Rédigez, s'il vous plaît, la suite de l'extrait sur la réalité virtuelle, en reprenant juste après sa dernière phrase.

● EXTRAIT DU DOCUMENT
==*==

Les espoirs de Brooks d'aboutir à de nouveaux outils d'investigation scientifique et ses avertissements sur les limites des simulations sont le reflet de la nature très diverse de la RV. L'homme du XXIIème siècle aura peut-être du mal à comprendre comment la race humaine a pu se débrouiller un jour pour vivre sans systèmes de réalité virtuelle, de la même manière que nous tenons pour acquis aujourd'hui l'utilité des antibiotiques ou des réfrigérateurs électriques. De meilleurs médicaments, de nouveaux outils d'aide à la réflexion, des robots plus intelligents, des bâtiments mieux construits, des systèmes de communication améliorés, des supports d'enseignement merveilleusement efficaces et une richesse sans précédent, voilà quels pourraient être les résultats d'une utilisation intelligente de la réalité virtuelle. Ces mêmes technologies pourraient également avoir un certain nombre de conséquences sociales moins positives, en tout cas à nos yeux d'hommes et de femmes du XXème siècle.

==*==

[Entrées du jeu de données]
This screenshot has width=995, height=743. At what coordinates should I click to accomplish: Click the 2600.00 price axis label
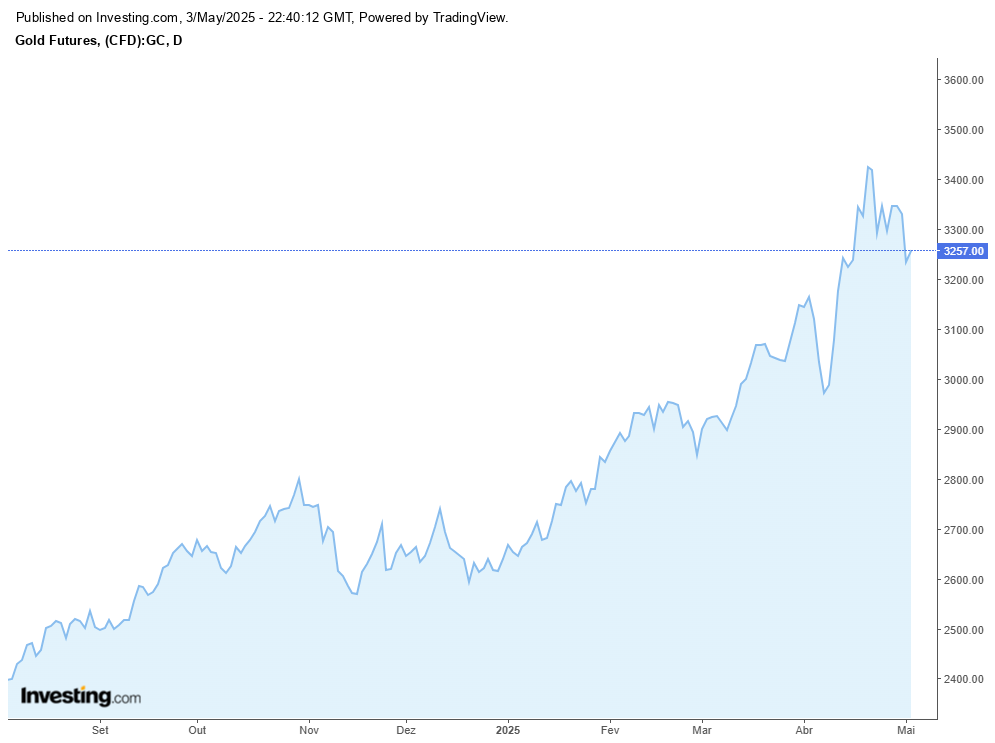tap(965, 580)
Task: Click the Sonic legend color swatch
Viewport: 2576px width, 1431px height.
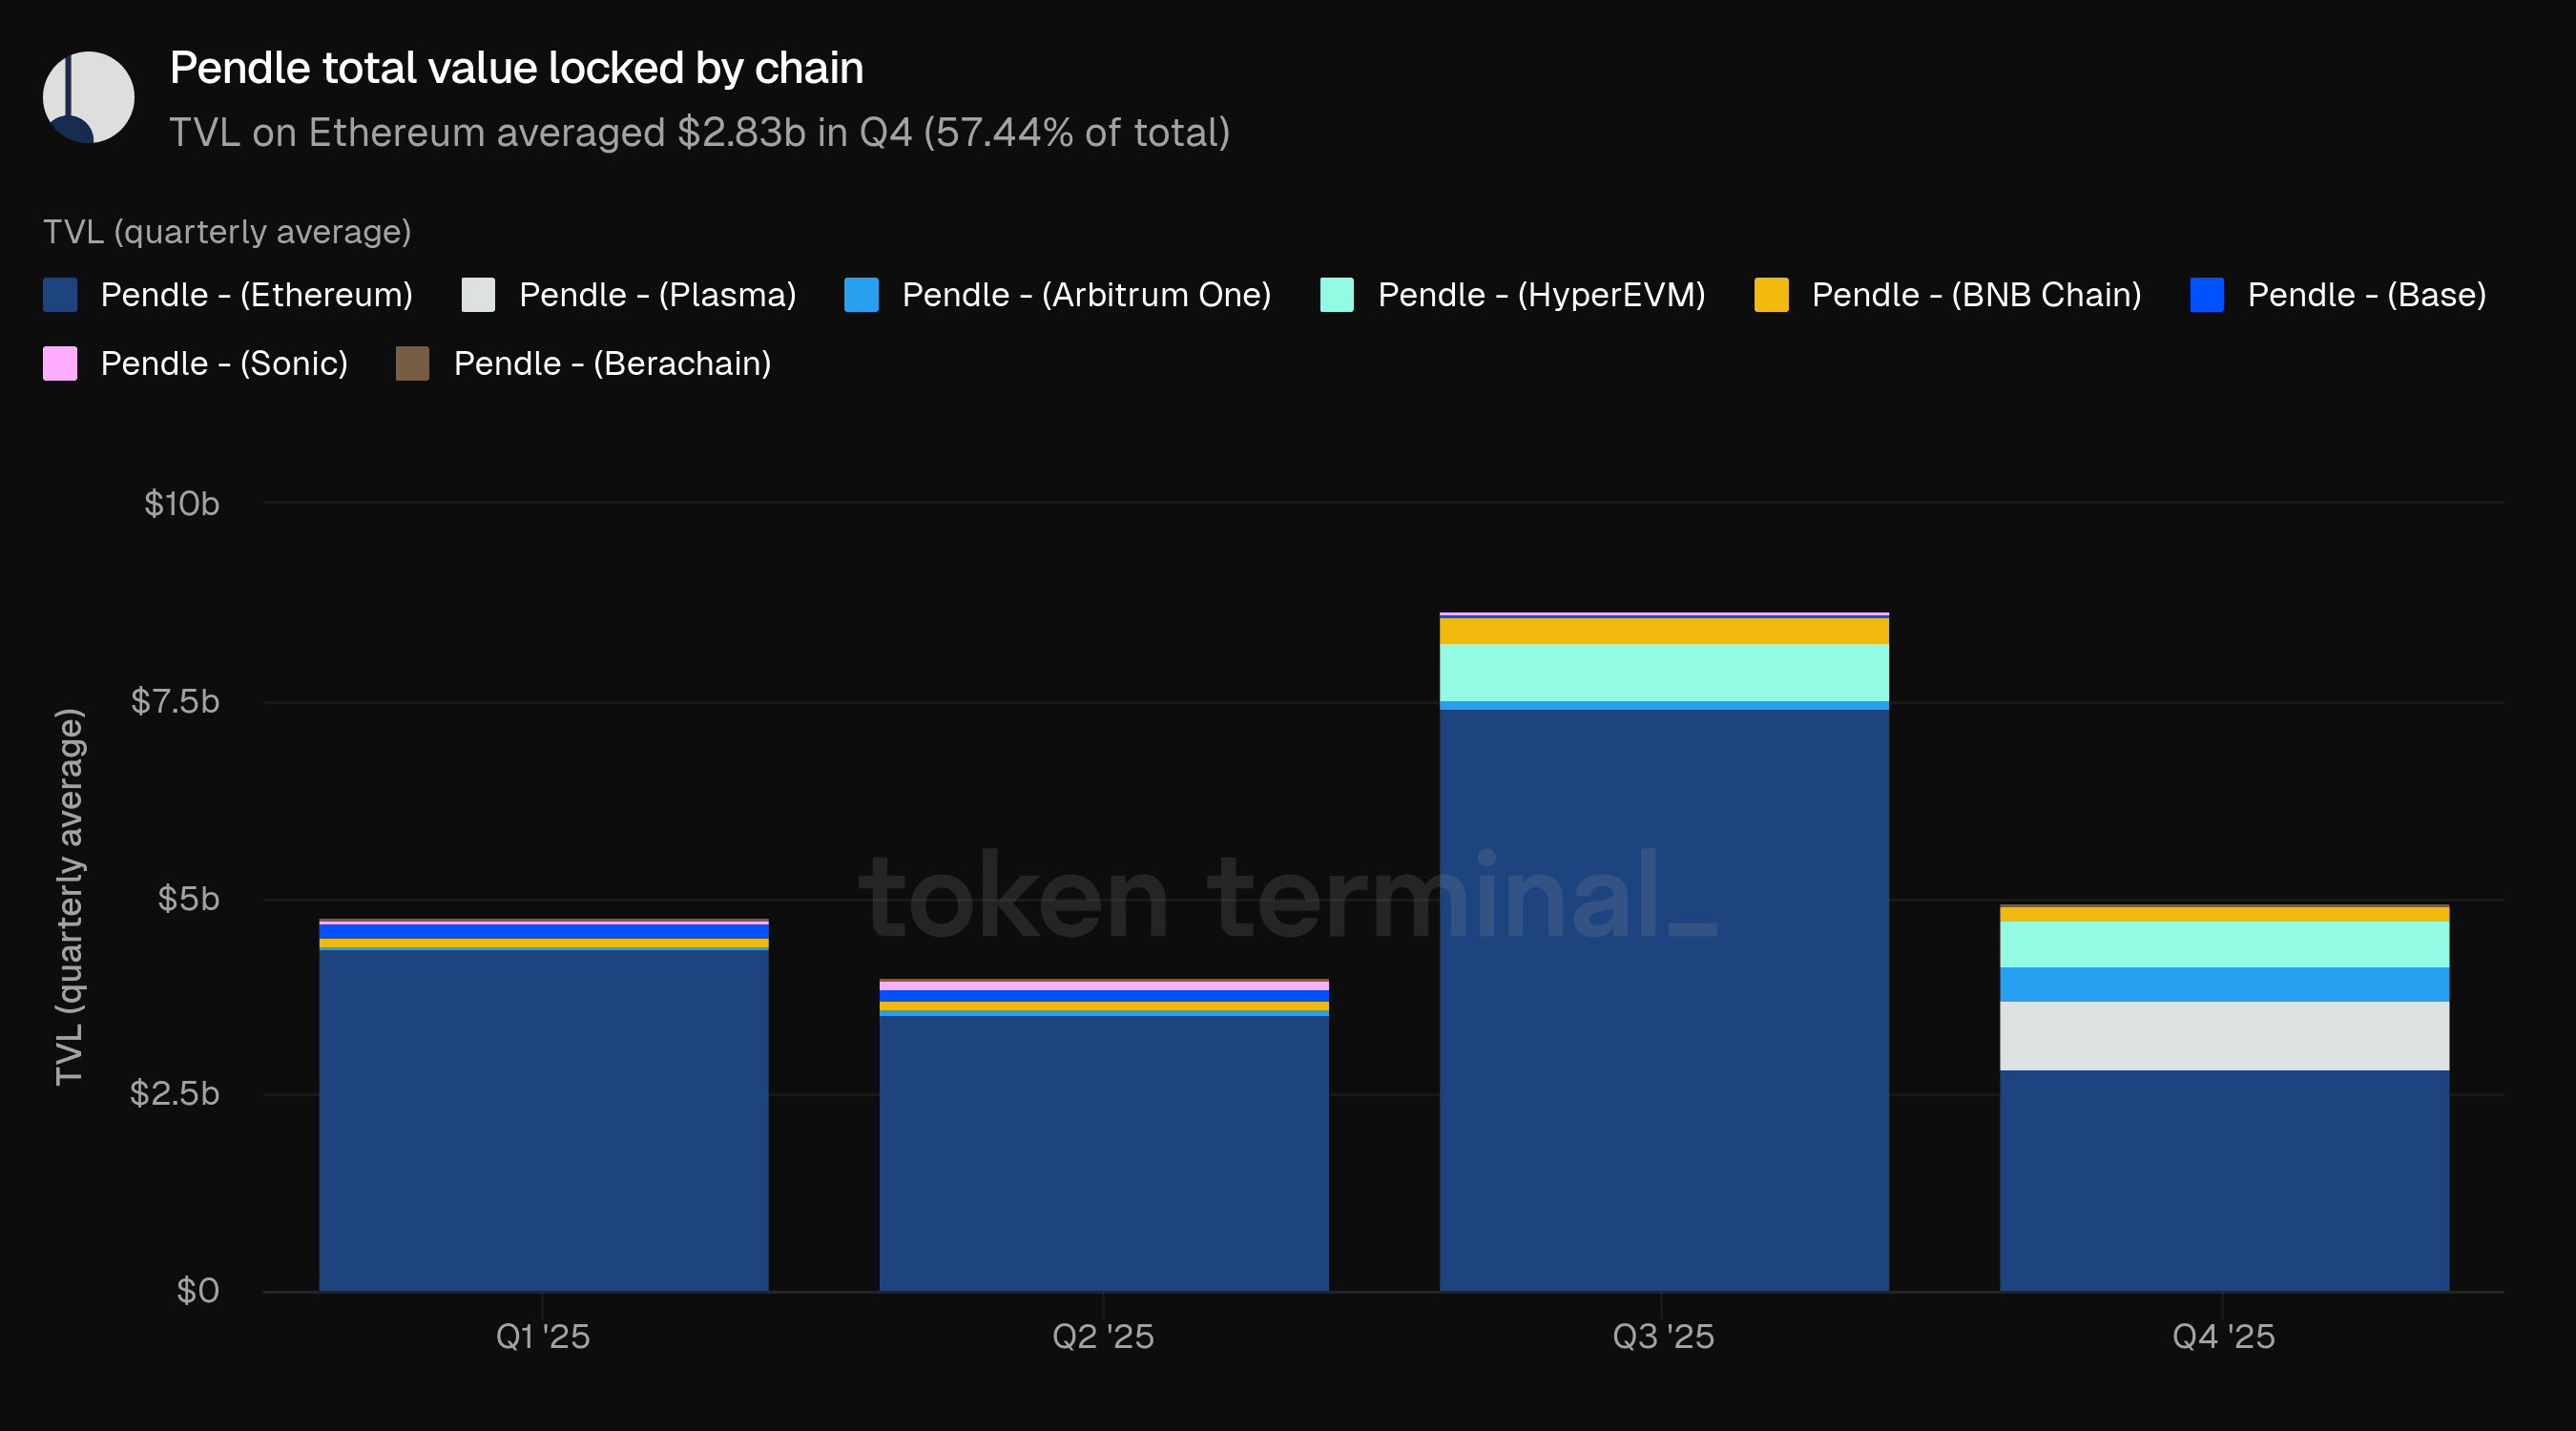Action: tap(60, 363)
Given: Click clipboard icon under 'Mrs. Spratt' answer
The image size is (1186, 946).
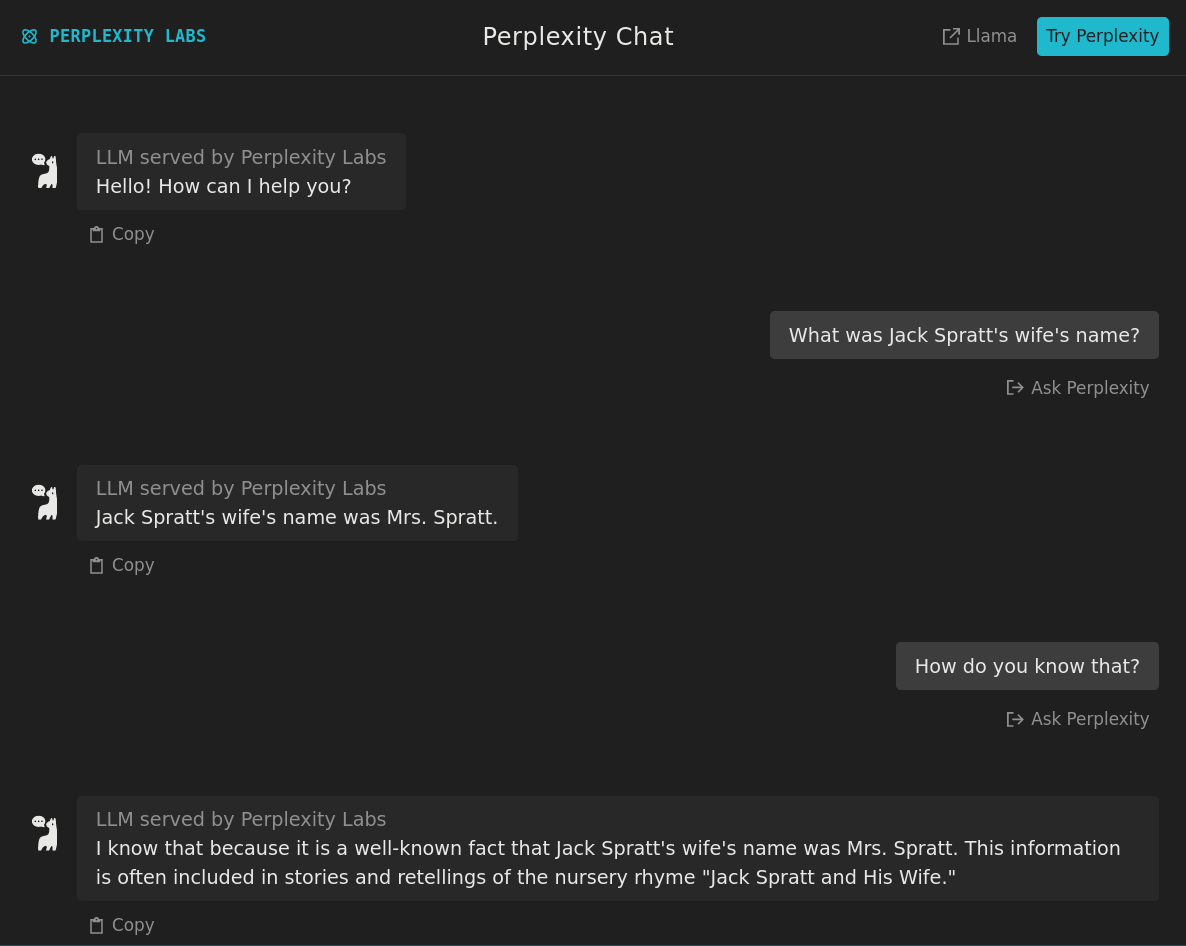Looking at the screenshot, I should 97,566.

==*==

● RÉPONSE ATTENDUE
Nos traits personnels les plus intimes et donc les plus stables — le sens de notre position dans l'espace, l'idée que nous nous faisons de nous-mêmes, les caractéristiques qui nous semblent définir notre « humanité » — seront bientôt redéfinissables. Cette technologie capable de reproduire un des procédés les plus complexes de l'esprit humain — convertir des flux de signaux en une modélisation fine, en couleur, en trois dimensions et assez cohérente de ce que nous appelons « la réalité » — est aujourd'hui encore balbutiante. Mais les technologies évoluent ces temps-ci plus rapidement qu'elles ne l'ont jamais fait. Quel regard porterons-nous sur nous-mêmes et sur les autres lorsque nous vivrons dans des mondes artificiels plusieurs heures par jour ?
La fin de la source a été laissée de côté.